Sofern du nicht die Englische Version hast von Photoshop suchste dir am besten im Web eine Liste mit den Filtern in Deutsch/Englisch. Ich hab nämlich die englische Version von CS2 von unserer Schule.
*
Feuer:*
Da habe ich mir einfach ein Bild (rechts unten im Pic) gesucht und eingefügt. den schwarzen Rand habe ich grob entfernt (Shortcut 'E') mit einer weichen Auswahlkante.
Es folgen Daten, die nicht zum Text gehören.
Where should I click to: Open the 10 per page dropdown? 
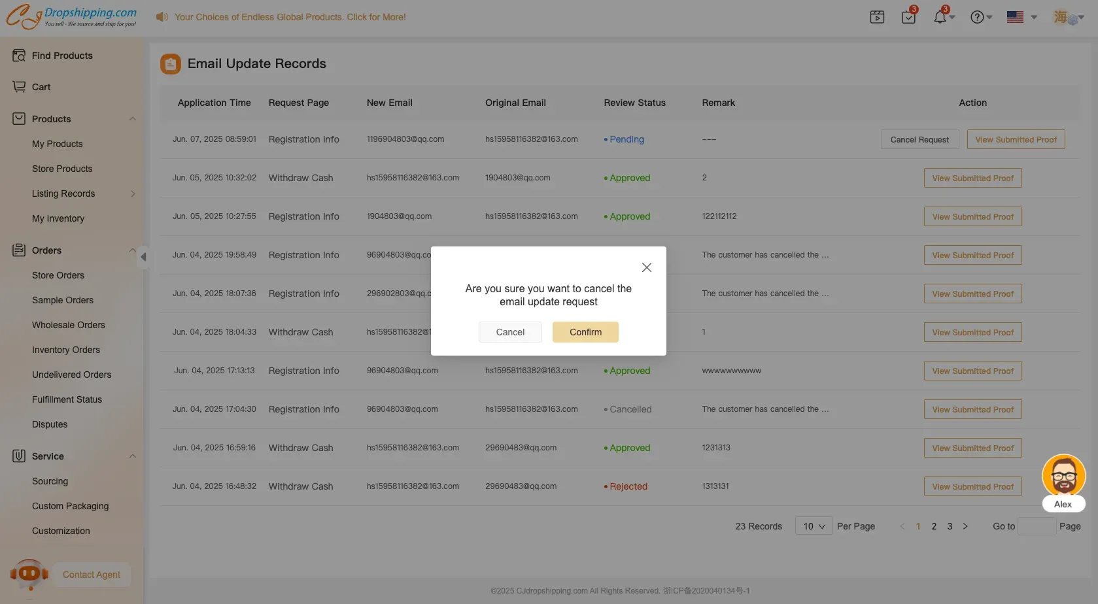pos(814,526)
Dannach habe ich das Feuer dort plaziert wo es hinsoll und als Ebeneneffekt 'Lighten' draufsetzt.
Die Ebene mit dem Feuer habe ich dann kopiert (Shortcut: Strg+J) Ebeneneffekt auf 'Linear Dodge' gestellt, nochmal kopiert und Ebeneneffekt 'Color Dodge' eingestellt. Da muss man immer einfach die einzelnen Ebeneneffekte durchgehen und schauen was gut wirkt.
Zum Schluss habe ich noch mit dem Tool 'Color Burn' das Feuer nachbearbeitet damit es kontrastreicher ist.

*Rauch:*
Der Rauch ist das einfachste. Der Rauch ist das Feuer. Den Layer mit dem Feuer habe ich kopiert, das ganze auf monochrome gestellt, Filter 'Disort'->'Wave' und zum schluss noch 'Gaussian Blur' drauf damit der Rauch nicht so gestochen scharf ist.

*Kleiner Tipp:*
Wenn du eine Idee hast was du machen willst, such dir im Web dazu tutorials. Ich krieg auch nicht alles aus dem Kopf zusammen deswegen suche ich mir dann immer Tutorials zu den einzelnen sachen und übertrage das auf mein Bild.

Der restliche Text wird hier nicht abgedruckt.